Da Nhat Yen is my video girl. I love to watch her on Asia. I am not ashamed to say, her moves groove me most of the time. She keeps me looking forward to her performances on Asia series because of the constant transformation in her concept and execution. Under the guidance of Truc Ho, musical director of Asia, she could maneuver her ways around various styles. With her Princess Entertainment (still distributed by Asia), however, she is drowning in her own pool of potpourri. Her album, which has no title, is ranging from bubblegum pop, pop rock, pop jazz, disco rap, Latin cha cha to Vietnamese ballads. I wonder why she can’t pick out a title track. One song can’t represent her entire repertoire.
The album starts off with R. Williams and G. Chambers’s “Kids,” a pop/rock production from Peter Siebert. Joining along side DNY is the girlish-voiced Justin. Their duet on the refrain annoys the hell out of me. On the club-friendly “Voi Anh Dem Nay,” penned by DNY and Sy Dan, the Vietnamese-English hook is nerve-raising. I thought Spanglish is bad, until I hear how DNY weaves English into Vietnamese. With the new-wave groove, Sting’s “Send Your Love,” DNY sports a Twista’s speedy flow. The main problem is that I have no idea what she is singing with her unclear enunciation.
The worse cover has to be Jesse Harris’s “I’ve Got to See You Again.” DNY can’t express the sex quality like Norah Jones could. In particular, when Jones phrases, “To not touch your skin is not why I sing,” her smoky contralto makes us want to get our freaks on, but DNY comes off so mundane. Another significant difference between the two renditions is the musical production. The intoxicating Latin flavor on Jones’s piece is perfect for baby-making music while Nhat Trung’s banal arrangement and Vu Anh Tuan’s toneless saxophone is more appropriate for elevator music. Again on Pham Dinh Chuong’s “Nua Hon Thuong Dau,” the ear-breaking sound waves of the saxophone makes DNY’s weak, breathy voice sinks like a Titanic.
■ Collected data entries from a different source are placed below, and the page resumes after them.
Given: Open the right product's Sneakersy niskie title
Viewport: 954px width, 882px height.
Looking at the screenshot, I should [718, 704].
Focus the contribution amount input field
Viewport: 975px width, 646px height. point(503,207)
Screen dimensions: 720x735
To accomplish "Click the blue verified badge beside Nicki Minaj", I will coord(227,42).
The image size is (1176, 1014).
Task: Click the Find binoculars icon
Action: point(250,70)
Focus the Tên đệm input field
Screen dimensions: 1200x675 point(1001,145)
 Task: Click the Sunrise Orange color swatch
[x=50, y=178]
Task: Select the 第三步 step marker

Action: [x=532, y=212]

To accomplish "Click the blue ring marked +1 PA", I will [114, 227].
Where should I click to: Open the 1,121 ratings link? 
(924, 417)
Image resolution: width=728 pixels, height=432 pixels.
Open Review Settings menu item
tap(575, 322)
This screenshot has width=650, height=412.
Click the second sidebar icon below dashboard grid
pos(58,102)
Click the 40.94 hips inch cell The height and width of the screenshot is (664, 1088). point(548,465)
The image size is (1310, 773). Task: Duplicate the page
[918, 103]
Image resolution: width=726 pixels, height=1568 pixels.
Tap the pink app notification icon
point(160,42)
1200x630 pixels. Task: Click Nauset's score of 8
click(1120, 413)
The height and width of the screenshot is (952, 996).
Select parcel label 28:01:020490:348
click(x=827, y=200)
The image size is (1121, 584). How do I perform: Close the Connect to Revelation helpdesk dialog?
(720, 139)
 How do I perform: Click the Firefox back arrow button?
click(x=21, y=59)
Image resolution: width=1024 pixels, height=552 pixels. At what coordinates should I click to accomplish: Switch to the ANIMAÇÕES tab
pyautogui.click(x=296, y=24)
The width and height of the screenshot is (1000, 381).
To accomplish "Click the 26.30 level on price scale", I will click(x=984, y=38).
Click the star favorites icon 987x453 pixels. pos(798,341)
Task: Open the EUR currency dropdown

Why be so tough on such a sweet darling who tries her hardest to bring us some entertainment values? I have nothing against Da Nhat Yen. In fact, I still have mad love for her, but crafting an album takes skills and experiences. Can’t just throw in everything for everybody. Be selective, be focused, and be original. But don’t lose the eye-candy juice, baby!